Activity ▸ Give the count of lines that hold the word "checkbox" in this listing, with nothing added.

Stored data ▸
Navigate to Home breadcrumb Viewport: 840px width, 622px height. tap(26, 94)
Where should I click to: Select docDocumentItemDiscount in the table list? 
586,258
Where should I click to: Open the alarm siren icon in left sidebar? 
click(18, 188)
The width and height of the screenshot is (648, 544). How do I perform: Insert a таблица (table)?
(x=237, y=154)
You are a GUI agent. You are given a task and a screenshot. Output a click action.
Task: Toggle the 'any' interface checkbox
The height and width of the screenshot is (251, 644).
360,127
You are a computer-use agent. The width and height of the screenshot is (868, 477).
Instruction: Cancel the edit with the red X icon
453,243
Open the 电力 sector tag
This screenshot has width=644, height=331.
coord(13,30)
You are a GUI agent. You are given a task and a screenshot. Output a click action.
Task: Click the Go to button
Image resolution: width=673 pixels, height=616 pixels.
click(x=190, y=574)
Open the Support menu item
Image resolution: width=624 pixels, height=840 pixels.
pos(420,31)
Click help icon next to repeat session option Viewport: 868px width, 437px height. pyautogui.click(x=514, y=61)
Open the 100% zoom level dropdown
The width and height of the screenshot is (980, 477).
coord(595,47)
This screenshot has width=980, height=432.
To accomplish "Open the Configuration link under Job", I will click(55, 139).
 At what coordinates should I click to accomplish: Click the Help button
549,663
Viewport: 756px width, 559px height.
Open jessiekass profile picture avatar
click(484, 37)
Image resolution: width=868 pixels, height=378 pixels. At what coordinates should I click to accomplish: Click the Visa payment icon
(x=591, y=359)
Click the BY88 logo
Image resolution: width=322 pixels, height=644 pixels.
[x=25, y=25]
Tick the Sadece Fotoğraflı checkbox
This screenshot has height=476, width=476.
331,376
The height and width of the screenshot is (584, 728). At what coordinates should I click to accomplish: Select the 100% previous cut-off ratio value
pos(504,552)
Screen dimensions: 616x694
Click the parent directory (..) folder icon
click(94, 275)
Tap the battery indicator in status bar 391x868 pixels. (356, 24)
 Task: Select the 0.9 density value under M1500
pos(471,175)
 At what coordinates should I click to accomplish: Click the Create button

Finished exercise ▸ 2